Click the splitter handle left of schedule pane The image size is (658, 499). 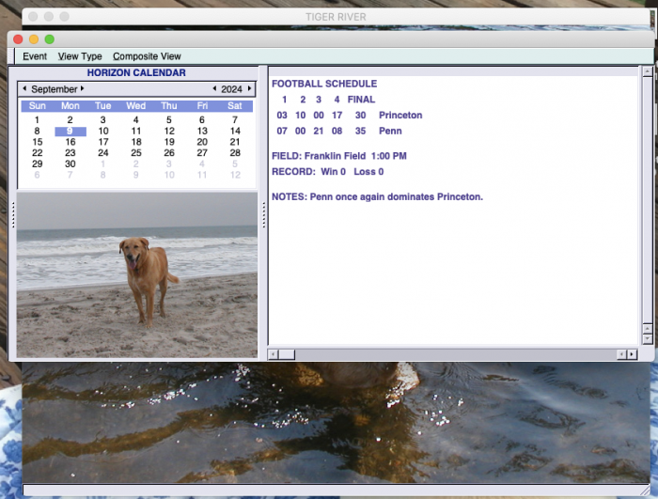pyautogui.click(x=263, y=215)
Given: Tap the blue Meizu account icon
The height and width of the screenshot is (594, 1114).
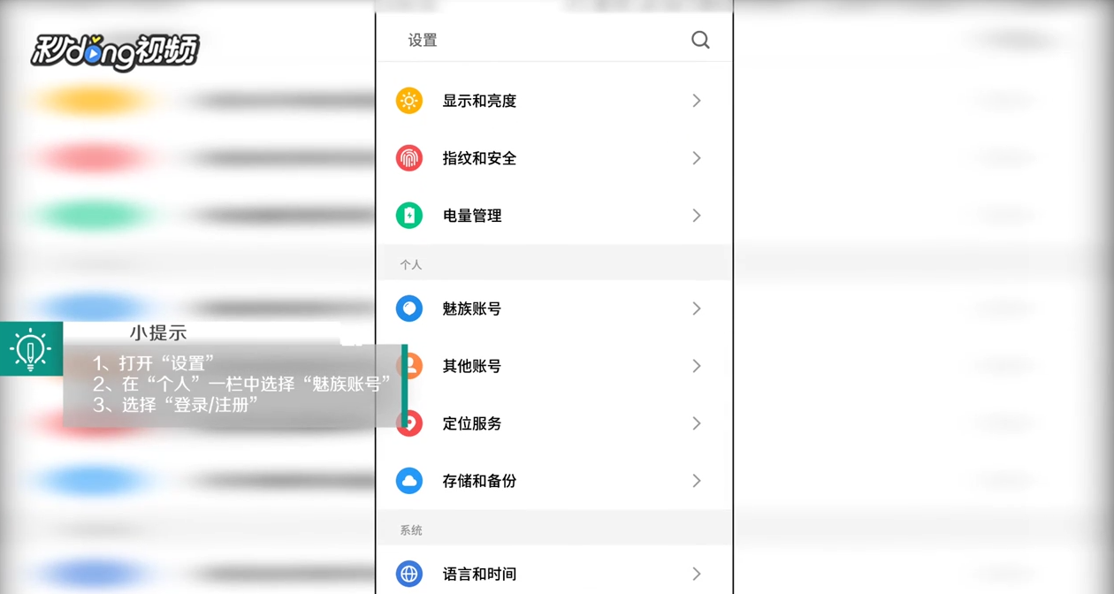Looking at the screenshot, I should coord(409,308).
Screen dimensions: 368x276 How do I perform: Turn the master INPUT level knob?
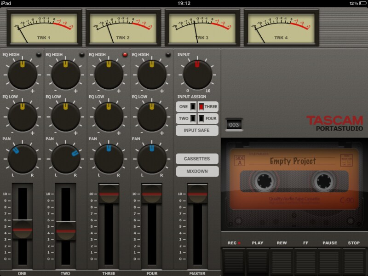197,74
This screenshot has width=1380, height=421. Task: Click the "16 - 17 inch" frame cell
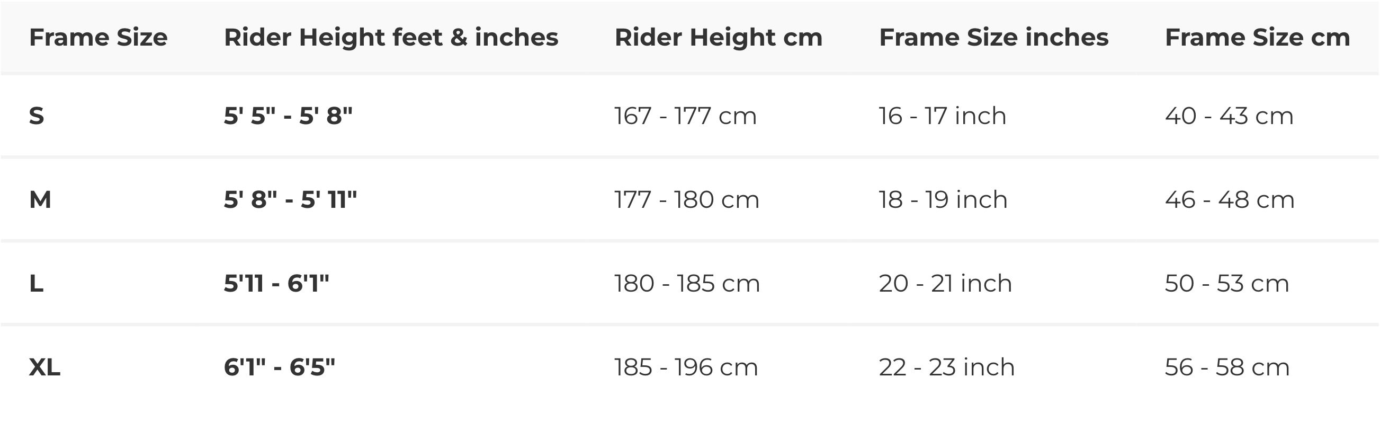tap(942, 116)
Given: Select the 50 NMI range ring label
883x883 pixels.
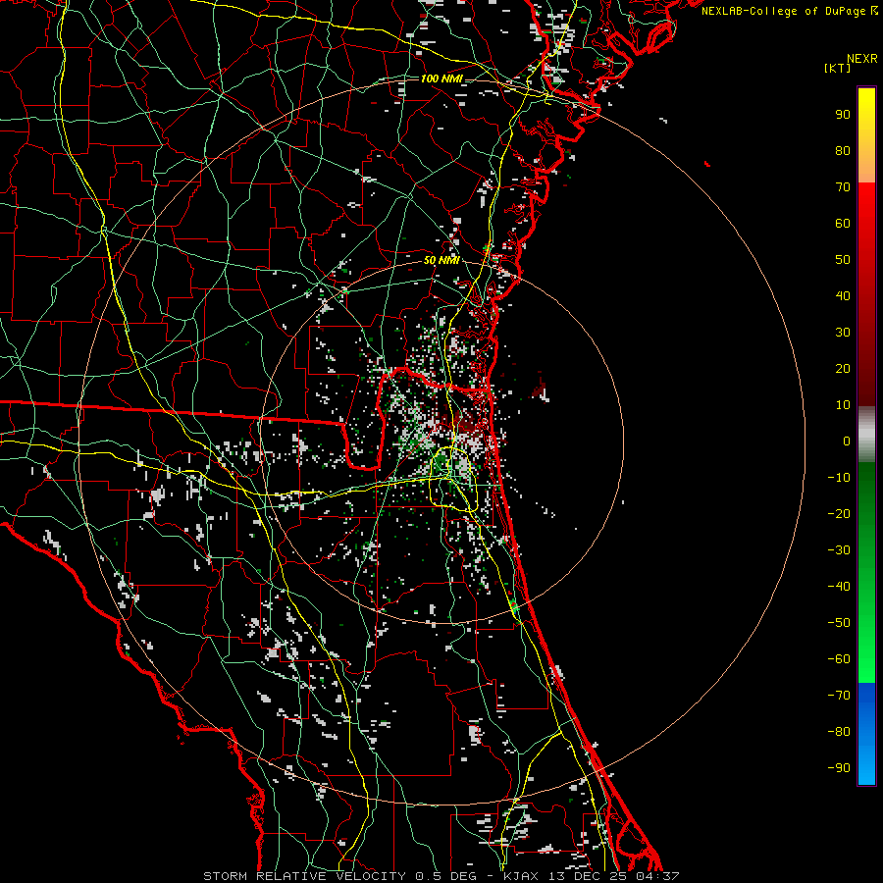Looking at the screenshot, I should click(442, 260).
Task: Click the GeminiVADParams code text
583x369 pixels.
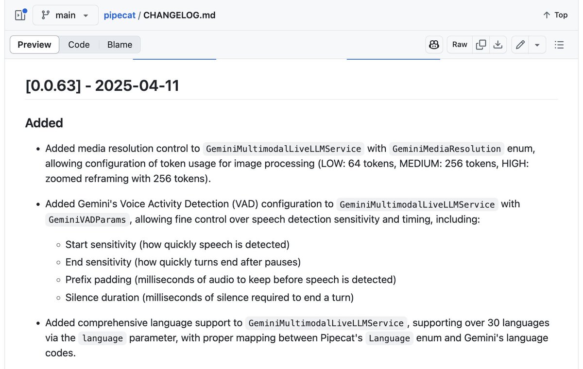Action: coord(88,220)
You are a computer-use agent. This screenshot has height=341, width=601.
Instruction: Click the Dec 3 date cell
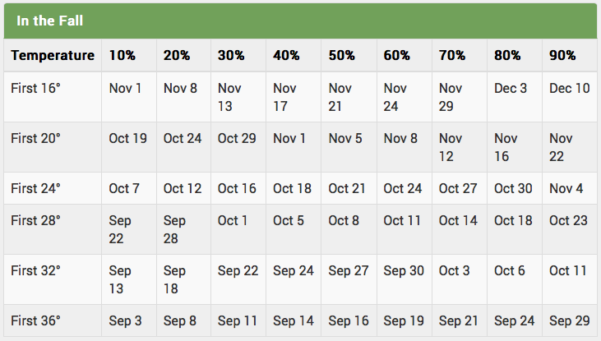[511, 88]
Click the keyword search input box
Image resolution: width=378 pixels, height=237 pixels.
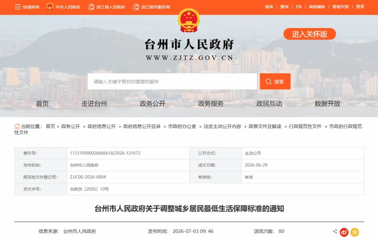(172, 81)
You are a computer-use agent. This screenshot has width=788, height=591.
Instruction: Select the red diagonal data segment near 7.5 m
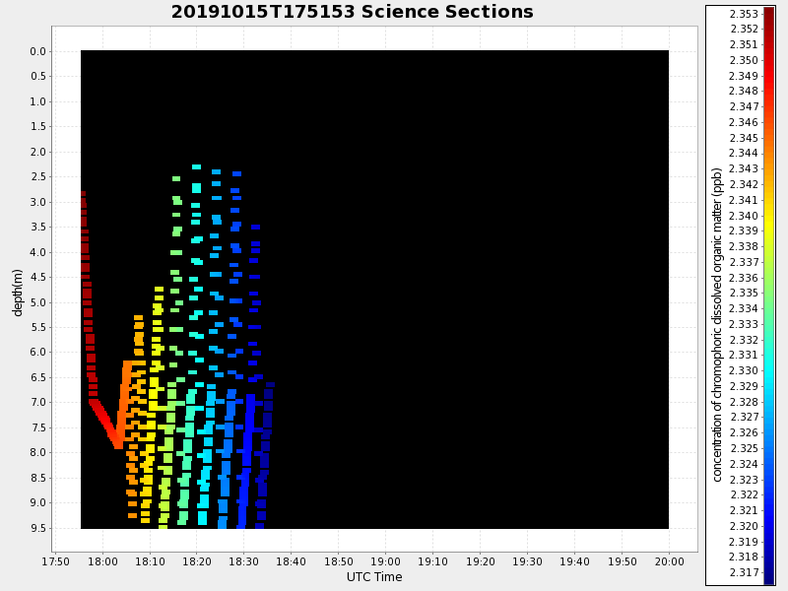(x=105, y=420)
...
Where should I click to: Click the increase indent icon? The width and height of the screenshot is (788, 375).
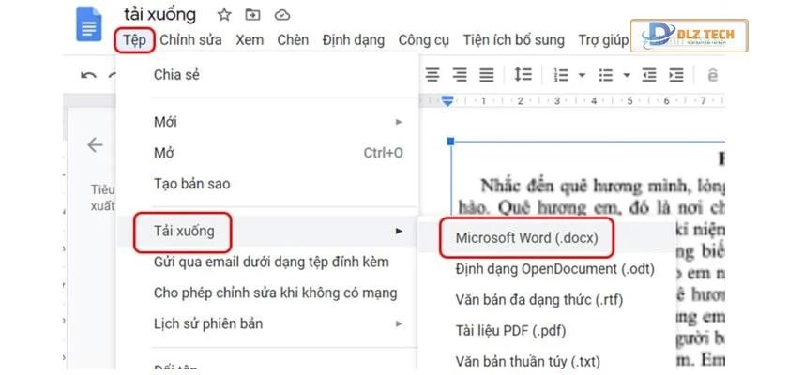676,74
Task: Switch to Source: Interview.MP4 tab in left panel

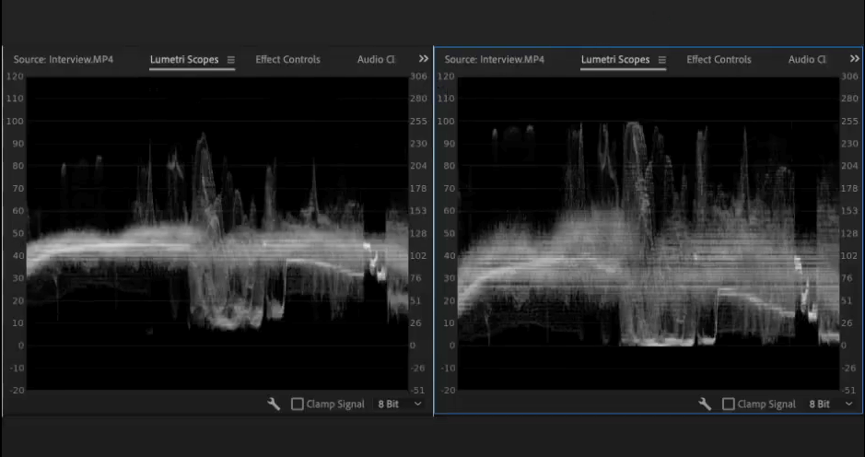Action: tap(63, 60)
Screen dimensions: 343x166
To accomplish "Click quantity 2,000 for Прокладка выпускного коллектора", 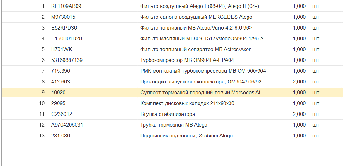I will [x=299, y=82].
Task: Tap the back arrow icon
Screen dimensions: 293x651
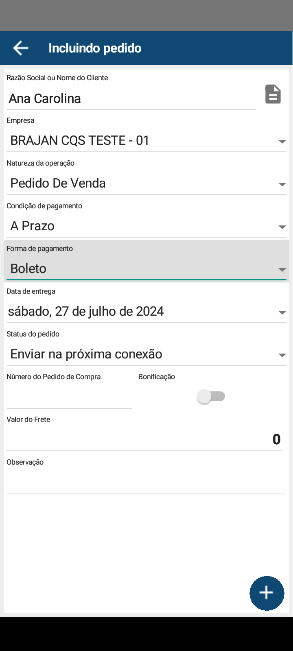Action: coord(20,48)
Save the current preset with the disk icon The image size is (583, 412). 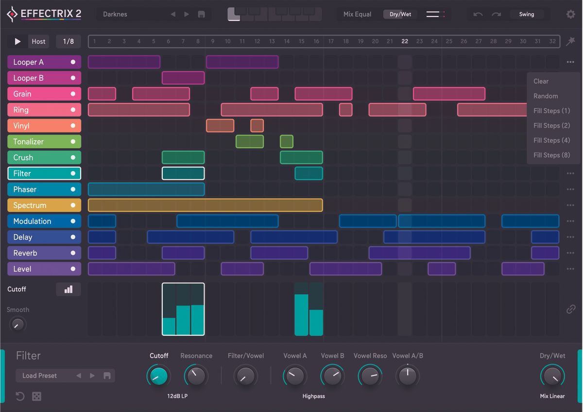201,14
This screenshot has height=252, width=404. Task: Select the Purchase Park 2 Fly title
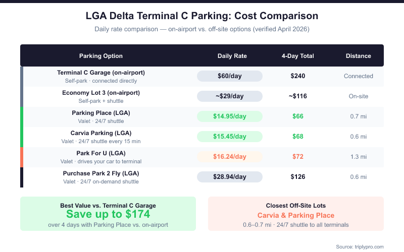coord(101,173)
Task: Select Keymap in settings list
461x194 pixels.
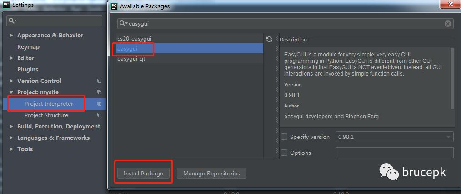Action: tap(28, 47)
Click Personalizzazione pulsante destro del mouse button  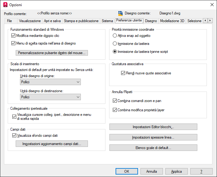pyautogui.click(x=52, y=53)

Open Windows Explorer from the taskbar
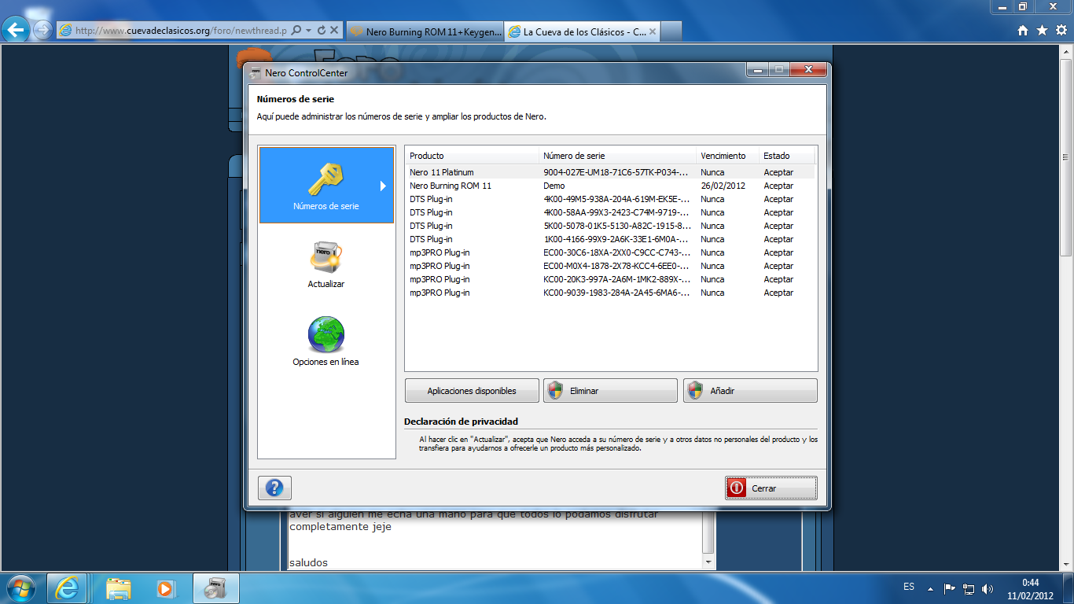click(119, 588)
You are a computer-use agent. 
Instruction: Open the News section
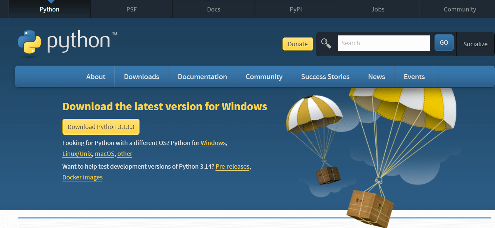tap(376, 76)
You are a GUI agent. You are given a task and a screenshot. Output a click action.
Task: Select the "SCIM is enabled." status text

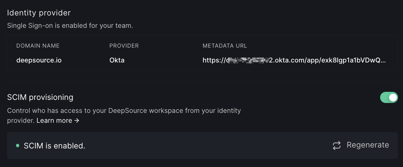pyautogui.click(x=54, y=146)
* * *
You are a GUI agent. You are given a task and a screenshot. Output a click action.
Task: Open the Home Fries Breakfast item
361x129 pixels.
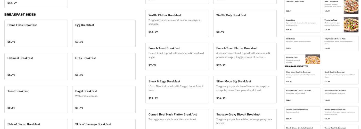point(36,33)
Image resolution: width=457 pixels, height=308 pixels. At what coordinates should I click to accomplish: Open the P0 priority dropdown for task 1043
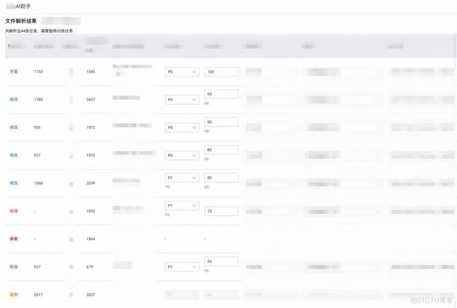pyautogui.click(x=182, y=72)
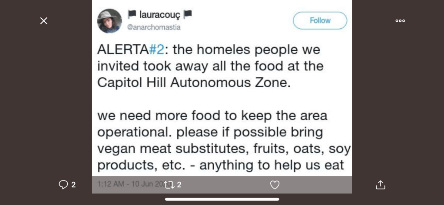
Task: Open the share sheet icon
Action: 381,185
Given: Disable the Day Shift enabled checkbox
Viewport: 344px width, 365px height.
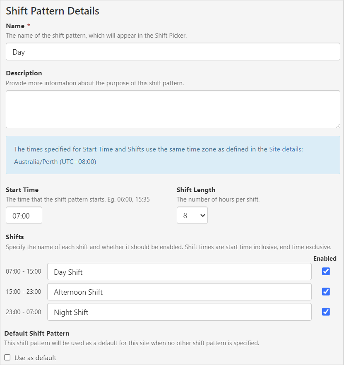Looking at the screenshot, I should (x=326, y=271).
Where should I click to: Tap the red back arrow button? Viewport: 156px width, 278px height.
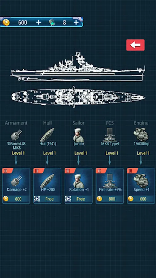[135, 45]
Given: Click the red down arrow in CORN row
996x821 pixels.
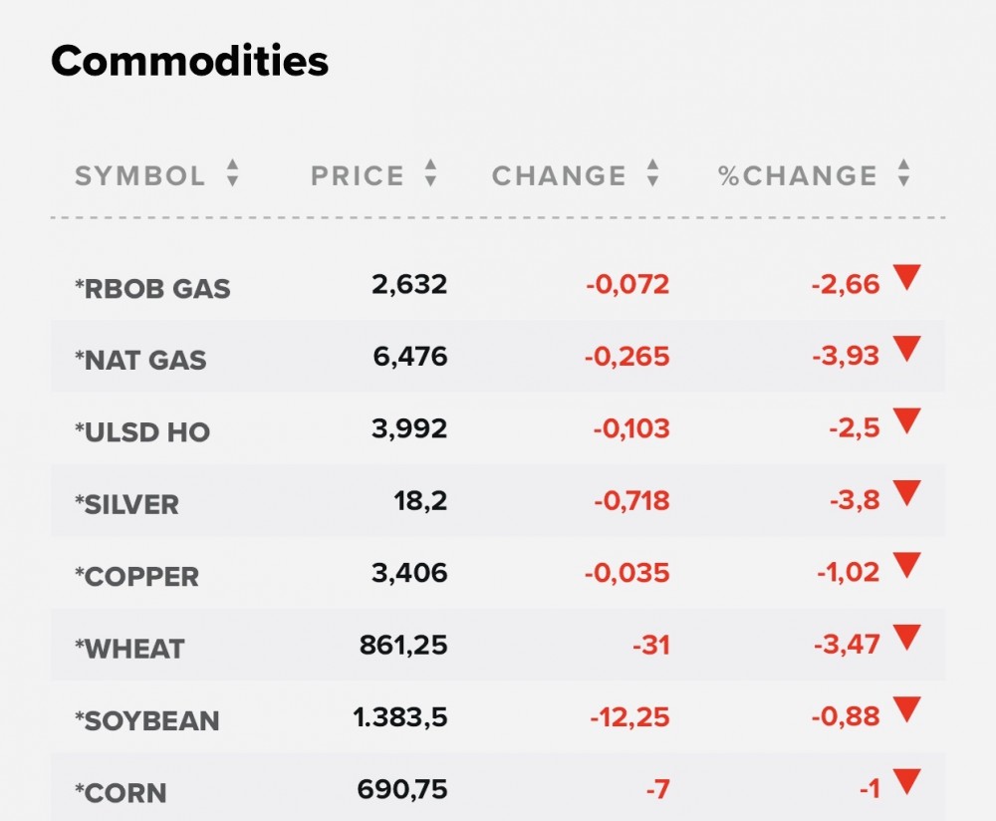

Problem requirements:
Look through the entries for lines containing the word "computer" and return each one.

Result below:
You are a computer-use agent. This screenshot has height=341, width=601.
You are a computer-use agent. This screenshot has width=788, height=591.
You are a computer-use agent. 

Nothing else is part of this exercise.